EXCERPT PROVIDED:
________________________
Osteen v. Johnson

473 P.2d 184 | Colo. Ct. App. | 1970

473 P.2d 184 (1970)

Emmett H. OSTEEN and Mildred L. Osteen, Plaintiffs in Error,
v.
Ritchie JOHNSON, Individually and doing business as Little Ritchie Johnson and R & J Advertising and Sales Co., and Little Ritchie Johnson Promotions, Defendant in Error.

No. 70-200, Supreme Court No. 23964.

Colorado Court of Appeals, Div. II.

August 5, 1970.

*185 Carl M. Shinn, Lamar, for plaintiffs in error.

Johnson & McLachlan, Harlan Johnson, Lamar, for defendant in error.

Not Selected for Official Publication.

DUFFORD, Judge.

This case was originally filed in the Supreme Court of the State of Colorado and was subsequently transferred to the Court of Appeals under the authority vested in the Supreme Court.

The parties appear here in the same order as in the trial court and will be referred to as plaintiffs and defendant.

This was an action for breach of an oral contract. Trial was to the court, which found that the plaintiffs had paid the sum of $2,500. In exchange, the defendant had agreed to "promote" the plaintiffs' daughter, Linda Osteen, as a singer and composer of country-western music. More specifically, it was found that the defendant had agreed to advertise Linda through various mailings for a period of one year; to arrange and furnish the facilities necessary for Linda to record several songs; to prepare two records from the songs recorded; to press and mail copies of one of the records to disc jockeys throughout the country; and, if the first record met with any success, to press and mail out copies of the second record.

The trial court further found that the defendant did arrange for several recording sessions, at which Linda recorded four songs. A record was prepared of two of the songs, and 1,000 copies of the record were then pressed. Of the pressed records, 340 copies were mailed to disc jockeys, 200 were sent to the plaintiffs, and the remainder were retained by the defendant. Various mailings were made to advertise Linda; flyers were sent to disc jockeys throughout the country; and Linda's professional name was advertised in trade magazines. The record sent out received a favorable review and a high rating in a trade magazine.
________________________
DATA EXCERPTS:
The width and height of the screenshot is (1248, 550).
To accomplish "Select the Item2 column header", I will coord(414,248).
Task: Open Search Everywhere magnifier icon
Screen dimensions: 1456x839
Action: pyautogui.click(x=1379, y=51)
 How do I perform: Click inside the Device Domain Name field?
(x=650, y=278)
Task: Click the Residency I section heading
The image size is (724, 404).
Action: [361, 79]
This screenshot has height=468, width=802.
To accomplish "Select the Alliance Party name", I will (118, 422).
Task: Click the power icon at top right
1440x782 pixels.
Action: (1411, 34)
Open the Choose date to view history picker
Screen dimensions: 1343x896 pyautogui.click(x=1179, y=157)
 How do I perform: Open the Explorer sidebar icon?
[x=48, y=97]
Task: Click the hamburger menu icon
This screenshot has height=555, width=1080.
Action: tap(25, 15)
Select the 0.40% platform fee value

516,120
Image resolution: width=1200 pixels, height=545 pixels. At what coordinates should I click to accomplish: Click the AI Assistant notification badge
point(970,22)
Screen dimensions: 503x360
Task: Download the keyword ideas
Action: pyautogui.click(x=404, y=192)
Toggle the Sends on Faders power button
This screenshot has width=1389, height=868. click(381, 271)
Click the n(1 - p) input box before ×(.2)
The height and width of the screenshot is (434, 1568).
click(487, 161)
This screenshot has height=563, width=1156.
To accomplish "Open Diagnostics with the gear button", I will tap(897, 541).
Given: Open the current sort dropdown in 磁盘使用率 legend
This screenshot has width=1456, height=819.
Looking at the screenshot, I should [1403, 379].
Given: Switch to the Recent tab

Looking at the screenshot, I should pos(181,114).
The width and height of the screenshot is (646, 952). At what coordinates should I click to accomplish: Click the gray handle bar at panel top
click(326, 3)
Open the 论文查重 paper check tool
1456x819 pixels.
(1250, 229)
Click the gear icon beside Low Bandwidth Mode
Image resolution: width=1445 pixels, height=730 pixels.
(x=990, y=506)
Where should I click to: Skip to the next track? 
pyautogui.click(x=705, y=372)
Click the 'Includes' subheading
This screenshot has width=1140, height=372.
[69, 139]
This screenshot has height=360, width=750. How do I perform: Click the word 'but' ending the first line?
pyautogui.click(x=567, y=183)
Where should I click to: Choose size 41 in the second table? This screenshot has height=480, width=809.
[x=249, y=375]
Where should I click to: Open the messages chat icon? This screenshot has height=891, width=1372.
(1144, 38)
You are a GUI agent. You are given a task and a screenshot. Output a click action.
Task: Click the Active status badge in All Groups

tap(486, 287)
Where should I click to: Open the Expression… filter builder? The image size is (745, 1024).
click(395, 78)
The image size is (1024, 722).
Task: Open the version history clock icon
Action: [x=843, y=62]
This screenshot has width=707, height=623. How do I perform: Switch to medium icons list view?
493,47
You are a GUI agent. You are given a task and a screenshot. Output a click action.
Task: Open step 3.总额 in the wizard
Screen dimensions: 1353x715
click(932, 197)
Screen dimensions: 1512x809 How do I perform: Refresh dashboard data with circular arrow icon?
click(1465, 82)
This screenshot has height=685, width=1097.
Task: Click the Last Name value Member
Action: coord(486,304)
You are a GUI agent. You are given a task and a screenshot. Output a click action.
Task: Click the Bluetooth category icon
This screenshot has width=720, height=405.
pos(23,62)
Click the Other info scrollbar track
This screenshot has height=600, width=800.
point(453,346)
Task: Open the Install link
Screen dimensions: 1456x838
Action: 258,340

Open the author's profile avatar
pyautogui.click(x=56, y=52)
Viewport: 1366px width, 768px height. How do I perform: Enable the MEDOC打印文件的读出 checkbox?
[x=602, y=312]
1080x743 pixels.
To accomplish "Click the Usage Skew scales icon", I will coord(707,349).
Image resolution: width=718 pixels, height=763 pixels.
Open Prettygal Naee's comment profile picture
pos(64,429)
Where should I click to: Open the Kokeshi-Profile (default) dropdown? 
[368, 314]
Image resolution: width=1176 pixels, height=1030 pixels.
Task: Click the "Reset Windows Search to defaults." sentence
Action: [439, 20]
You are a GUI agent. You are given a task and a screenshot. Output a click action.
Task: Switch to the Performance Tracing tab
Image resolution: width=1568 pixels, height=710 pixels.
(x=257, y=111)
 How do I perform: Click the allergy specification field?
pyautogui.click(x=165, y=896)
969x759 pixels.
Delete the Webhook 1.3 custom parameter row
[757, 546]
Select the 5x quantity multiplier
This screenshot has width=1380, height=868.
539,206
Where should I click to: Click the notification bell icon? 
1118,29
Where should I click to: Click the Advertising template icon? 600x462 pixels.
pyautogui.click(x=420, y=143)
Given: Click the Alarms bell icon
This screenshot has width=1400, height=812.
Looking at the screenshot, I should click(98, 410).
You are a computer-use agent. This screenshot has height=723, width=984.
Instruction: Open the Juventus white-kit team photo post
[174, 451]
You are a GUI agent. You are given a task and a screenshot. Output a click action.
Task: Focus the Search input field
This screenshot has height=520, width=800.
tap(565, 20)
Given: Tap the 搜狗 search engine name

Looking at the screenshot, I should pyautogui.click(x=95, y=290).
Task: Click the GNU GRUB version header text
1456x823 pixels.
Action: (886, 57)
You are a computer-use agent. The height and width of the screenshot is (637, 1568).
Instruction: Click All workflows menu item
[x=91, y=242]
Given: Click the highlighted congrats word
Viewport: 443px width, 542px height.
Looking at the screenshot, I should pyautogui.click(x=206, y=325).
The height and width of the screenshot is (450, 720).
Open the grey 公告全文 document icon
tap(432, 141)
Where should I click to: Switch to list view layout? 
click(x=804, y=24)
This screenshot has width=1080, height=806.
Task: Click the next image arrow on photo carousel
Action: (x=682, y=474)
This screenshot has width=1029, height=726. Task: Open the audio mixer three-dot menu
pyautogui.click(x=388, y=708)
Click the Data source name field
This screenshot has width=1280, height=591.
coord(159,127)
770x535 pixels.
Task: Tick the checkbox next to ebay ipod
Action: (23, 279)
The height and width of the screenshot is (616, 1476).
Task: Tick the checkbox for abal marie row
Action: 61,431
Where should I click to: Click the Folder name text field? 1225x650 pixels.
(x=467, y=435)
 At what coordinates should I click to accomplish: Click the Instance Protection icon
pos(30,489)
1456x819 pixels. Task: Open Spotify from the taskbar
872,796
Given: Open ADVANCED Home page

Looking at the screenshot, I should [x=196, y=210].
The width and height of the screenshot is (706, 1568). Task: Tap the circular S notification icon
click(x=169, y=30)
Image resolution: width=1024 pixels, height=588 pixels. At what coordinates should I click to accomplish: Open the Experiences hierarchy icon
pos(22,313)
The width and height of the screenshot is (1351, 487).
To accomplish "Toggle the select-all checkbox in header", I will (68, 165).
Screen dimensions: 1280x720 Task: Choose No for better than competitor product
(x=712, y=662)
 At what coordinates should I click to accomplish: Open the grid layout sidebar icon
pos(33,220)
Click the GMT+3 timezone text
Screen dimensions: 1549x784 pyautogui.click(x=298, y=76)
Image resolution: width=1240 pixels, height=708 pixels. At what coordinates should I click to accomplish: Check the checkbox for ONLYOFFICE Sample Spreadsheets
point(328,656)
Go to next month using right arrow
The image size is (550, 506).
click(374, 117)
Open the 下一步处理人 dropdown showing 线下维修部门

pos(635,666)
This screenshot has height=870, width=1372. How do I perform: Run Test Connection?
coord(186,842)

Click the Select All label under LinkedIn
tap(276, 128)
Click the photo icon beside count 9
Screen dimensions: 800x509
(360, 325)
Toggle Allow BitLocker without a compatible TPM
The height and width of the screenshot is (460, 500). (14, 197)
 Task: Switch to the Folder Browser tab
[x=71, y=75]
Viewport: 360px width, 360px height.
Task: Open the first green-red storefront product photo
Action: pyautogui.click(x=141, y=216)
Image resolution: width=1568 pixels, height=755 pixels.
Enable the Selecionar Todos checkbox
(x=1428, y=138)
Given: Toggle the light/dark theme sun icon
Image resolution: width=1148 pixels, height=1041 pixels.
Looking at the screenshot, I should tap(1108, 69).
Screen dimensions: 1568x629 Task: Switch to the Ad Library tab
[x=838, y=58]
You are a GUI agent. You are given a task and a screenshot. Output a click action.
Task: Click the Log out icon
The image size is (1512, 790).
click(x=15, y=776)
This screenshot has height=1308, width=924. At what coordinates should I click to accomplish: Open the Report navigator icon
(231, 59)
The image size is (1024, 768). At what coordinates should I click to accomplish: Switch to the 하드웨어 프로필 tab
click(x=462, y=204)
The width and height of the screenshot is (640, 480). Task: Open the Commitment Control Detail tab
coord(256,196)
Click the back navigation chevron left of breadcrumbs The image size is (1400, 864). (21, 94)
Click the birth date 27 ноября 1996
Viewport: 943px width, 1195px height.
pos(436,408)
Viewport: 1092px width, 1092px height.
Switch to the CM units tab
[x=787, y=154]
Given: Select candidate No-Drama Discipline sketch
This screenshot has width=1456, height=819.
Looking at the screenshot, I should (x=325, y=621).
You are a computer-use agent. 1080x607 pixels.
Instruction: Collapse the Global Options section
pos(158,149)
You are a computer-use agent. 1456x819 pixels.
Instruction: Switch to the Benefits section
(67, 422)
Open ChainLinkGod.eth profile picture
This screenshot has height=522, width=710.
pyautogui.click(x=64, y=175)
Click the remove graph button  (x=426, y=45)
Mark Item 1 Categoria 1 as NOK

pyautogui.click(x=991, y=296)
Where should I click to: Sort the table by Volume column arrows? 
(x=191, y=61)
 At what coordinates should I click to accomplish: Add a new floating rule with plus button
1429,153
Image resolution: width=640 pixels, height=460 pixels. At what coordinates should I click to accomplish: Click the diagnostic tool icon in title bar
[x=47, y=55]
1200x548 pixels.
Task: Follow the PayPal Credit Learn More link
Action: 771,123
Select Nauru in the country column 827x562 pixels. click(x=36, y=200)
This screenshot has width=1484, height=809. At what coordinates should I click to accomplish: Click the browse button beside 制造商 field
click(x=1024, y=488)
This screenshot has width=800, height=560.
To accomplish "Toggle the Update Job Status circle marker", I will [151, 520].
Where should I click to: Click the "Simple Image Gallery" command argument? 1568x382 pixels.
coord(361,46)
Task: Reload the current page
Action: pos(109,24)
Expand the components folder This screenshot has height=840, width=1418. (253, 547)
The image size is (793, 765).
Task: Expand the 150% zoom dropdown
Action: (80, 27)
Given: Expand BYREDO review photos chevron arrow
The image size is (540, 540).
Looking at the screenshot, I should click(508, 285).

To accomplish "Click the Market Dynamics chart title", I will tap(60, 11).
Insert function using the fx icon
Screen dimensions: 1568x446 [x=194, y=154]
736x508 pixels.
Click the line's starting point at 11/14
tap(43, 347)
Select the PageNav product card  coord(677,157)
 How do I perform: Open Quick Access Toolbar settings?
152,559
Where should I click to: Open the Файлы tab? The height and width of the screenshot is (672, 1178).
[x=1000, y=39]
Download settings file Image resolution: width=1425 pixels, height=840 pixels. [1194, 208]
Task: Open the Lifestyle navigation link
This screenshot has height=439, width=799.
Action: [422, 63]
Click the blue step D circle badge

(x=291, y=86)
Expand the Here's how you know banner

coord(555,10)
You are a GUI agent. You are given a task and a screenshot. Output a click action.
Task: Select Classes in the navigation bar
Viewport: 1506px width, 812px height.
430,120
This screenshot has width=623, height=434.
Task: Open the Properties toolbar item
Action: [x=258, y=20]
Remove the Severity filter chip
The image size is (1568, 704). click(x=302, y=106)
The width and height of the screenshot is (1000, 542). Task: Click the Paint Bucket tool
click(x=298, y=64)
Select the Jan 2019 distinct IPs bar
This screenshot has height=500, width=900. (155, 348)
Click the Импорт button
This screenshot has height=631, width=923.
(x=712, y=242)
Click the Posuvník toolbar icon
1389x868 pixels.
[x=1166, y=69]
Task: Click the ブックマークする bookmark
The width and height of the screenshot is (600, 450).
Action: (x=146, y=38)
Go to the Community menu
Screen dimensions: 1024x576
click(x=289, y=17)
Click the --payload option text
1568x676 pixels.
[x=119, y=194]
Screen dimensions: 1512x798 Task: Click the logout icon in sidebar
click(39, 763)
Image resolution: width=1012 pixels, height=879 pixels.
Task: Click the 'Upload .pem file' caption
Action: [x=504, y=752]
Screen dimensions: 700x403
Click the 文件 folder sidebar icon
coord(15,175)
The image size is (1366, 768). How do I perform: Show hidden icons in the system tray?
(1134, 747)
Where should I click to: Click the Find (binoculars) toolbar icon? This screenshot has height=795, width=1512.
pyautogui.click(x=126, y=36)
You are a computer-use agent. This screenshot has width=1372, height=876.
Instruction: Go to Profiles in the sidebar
________________________
OBJECTIVES:
**A.** Why does the Osteen v. Johnson opinion refer to the parties as plaintiffs and defendant? Answer in one to three sentences.
**B.** Please carry the Osteen v. Johnson opinion forward, starting after its last sentence.

IN RESPONSE:
**A.** The opinion calls them plaintiffs and defendant because the parties appear before the Court of Appeals in the same order as they did in the trial court.

**B.**
Upon such findings the trial court concluded that the defendant had substantially performed the agreement. However, a judgment was entered in favor of the plaintiffs in the sum of $1.00 and costs on the basis that the defendant had wrongfully caused the name of another party to appear on the label of the record as co-author of a song which had been written solely by Linda. The trial court also ordered the defendant to deliver to the plaintiffs certain master tapes and records in the defendant's possession.

1. RIGHT OF RESTITUTION

Although plaintiffs' reasons are not clearly defined, they argue here that the award of damages is inadequate, and that the trial court erred in concluding that the defendant had substantially performed the agreement. However, no evidence was presented during the trial of the matter upon which an award of other than nominal damages could be based. In our opinion, the remedy which plaintiffs proved and upon which they can rely is that of restitution. See 5 A. Corbin, Contracts § 996. This remedy is available where there has been a contract breach of vital importance, variously defined as a substantial breach or a breach which goes to the essence of the *186 contract. See 5 A. Corbin, Contracts § 1104, where the author writes:

"In the case of a breach by non-performance, * * * the injured party's alternative remedy by way of restitution depends upon the extent of the non-performance by the defendant. The defendant's breach may be nothing but a failure to perform some minor part of his contractual duty. Such a minor non-performance is a breach of contract and an action for damages can be maintained. The injured party, however, can not maintain an action for restitution of what he has given the defendant unless the defendant's non-performance is so material that it is held to go to the `essence'; it must be such a breach as would discharge the injured party from any further contractual duty on his own part. Such a vital breach by the defendant operates, with respect to the right of restitution, in the same way that a repudiation of the contractual obligation would operate. A minor breach by one party does not discharge the contractual duty of the other party; and the latter being still bound to perform as agreed can not be entitled to the restitution of payments already made by him or to the value of other part performances rendered."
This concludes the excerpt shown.